In general the trip to Haiti was very productive in terms of professional and personal growth. At the same time, it was challenging. My first impressions were positive as we stayed in a very nice residency named after Lakou Breda. Four students shared one room. It was challenging but such conditions helped me to grow personally and become a more culturally competent person. I shared the room with Chinese, American, and Taiwan students. In fact, I used to because I am Kyrgyz and Kyrgyz people always share a room with relatives, sisters or brothers. We do not have such a firm idea of privacy and private space as in the USA.
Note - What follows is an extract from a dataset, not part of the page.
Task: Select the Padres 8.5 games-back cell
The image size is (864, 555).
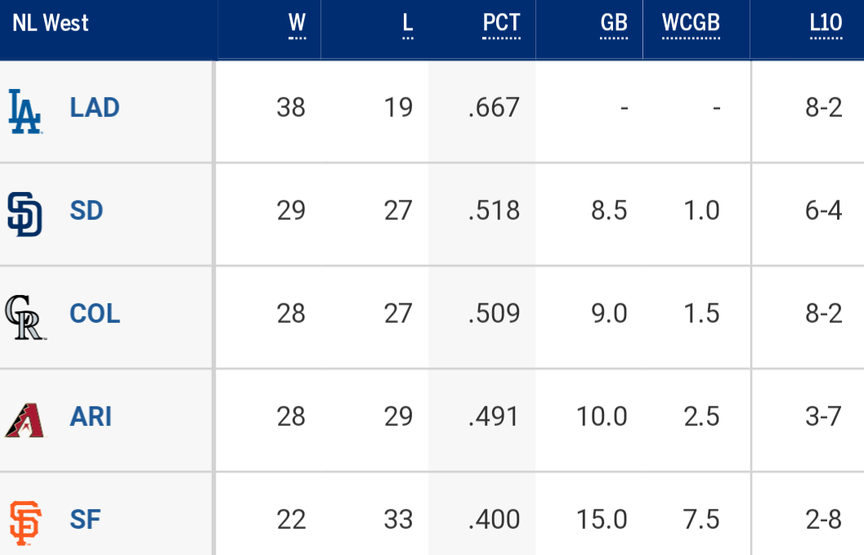Action: [609, 211]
During our stay in Haiti, we had four laboratory skill classes on how to measure hemoglobin, weight, height, test water and many others. Every afternoon and evening we had reflection and discussion meetings. We were also privileged as our Dean gave a presentation on Health systems and what should we look at while thinking of any health systems interventions in developing countries. I think all presentations of the guest speakers including from CARIS, SOIL, MFK, IF Foundation, Sonbit Santé were very educational. My team of three students was placed in IF Foundation which is an agricultural organization; its mission is to transform the region through increasing household income by helping local farmers with technical assistance, and capacity building. However, our purpose was to learn from them about their activities and then to write a paper on their program and proposed new interventions from a transdiciplinary approach. On the one hand, our task was to critique and identify strengths of the agency, on another hand we propose our vision with new transdisciplinary strategies. I believe that this course provided me with confidence and knowledge on public health in general because my mind was focused on social work and it was challenging for me to think about epidemiology, cell to society concept and many others.
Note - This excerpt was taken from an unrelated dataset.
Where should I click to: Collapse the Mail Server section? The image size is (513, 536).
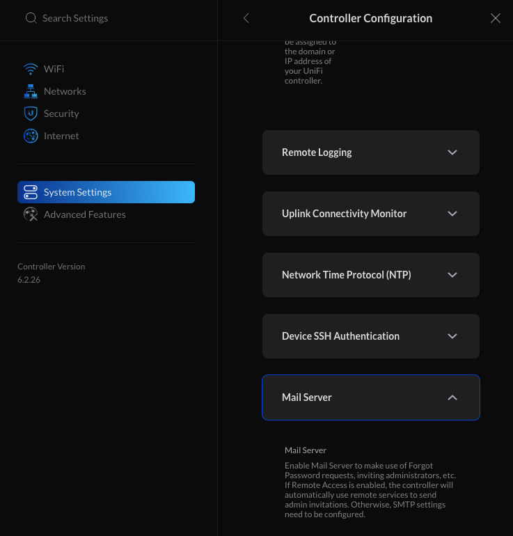(x=371, y=397)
Besides, skills laboratory classes, lecture, discussions, and presentations, we also had a student forum on public health held in the local university. We visited offices of the local and US organizations, including the MFK factory (Meds Food for Kids factory), which was a great experience. MFK factory produces Mamba, peanut butter, which is a product for infants and school children to fight against malnutrition and hunger. We learned about successes and challenges of each program. We visited community and household bio-latrines constructed in the slums, we were exposed to hygiene and sanitation issues. This trip provided me with networking opportunities as well. During our leisure time, we went to the beach for two times and enjoyed our time by exploring the island, swimming in the ocean, and eating Haitian sea food. Also, we visited Citadelle Laferrière and learned about the history of Haiti. Within two weeks, I was learning the Creole language and helped local students to learn English. In addition, I learned about Haitian food, and I also cooked for more than 30 people our Kyrgyz food using their local ingredients. The landlord of the residency, Dean Lawlor, our professor and students were very thankful and liked Kyrgyz food. One UN representative from Hungary also came up to me to thank for the delicious food I cooked because he said that it was similar to their Hungarian food that he missed a lot.
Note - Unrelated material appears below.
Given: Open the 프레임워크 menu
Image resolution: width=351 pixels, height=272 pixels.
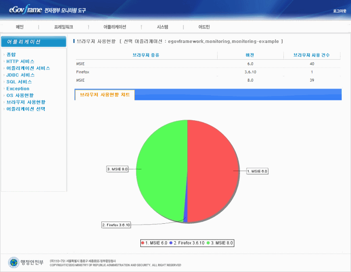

In short, I am happy that I took this course because there are so many contributing factors need to be taken into account while addressing any issue. In this case, the transdisciplinary approach is very helpful. This course helped me better understand about public health, as well as about the theories and interventions through the public health perspective. That time, I was doing research to examine the relationship of bride kidnapping and anemia in women of child bearing age. It is still in my draft paper. This is my passion: I want to work and help children and women who are the most vulnerable population. Therefore, to have a sustainable healthy society, it is very important to start addressing the respective issues today at all levels through transdisciplinary EBP practices and interventions. Thank you to Open Society Foundation and my academic advisor very much for your support and such a great experience.